Shell has a yield of 5 per cent and is trading on a price to earnings ratio of 13.6, the cheapest the stock has been since 2009.

The manager is also looking to life insurance companies, whose share price were hard hit on the back of Budget changes announced last month.

“They’ve been hit on the back of the Budget, but I’ve been using it as an opportunity to add,” he said.

One stock Matthews likes is Partnership Assurance Group, which he says was most negatively hit by the changes in the Budget. The stock had earlier disappointed when it listed on the stock exchange last year.

The FTSE 250 annuity provider is down an eye-watering 66.58 per cent over the last six months, but Matthews thinks the stock’s recent poor performance is more of a buying opportunity.

When it comes to process, Matthews starts from the price and works his way through a number of corporate criteria from there.

“We’re trying to find cheaper companies and marrying that with return on capital,” he said.

He adds that he tries to avoid chasing momentum, which is helped by a solid grounding in valuation.

“We’re constantly reassessing where the market has got to. It keeps you from falling in love with parts of the market,” he said.

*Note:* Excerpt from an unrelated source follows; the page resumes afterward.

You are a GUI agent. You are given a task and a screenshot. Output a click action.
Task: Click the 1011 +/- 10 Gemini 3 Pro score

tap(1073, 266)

In the short time period since Matthews took over the portfolio, it has lagged both the IMA UK All Companies sector and the FTSE All Share, picking up 1.76 per cent over the last six months.

However, Matthews track record as a manager has outshone his peers over the last three, five and 10 years.

Over the last decade, Matthews made 142.38 per cent for investors while the peer group composite made 108.76 per cent, according to FE Analytics.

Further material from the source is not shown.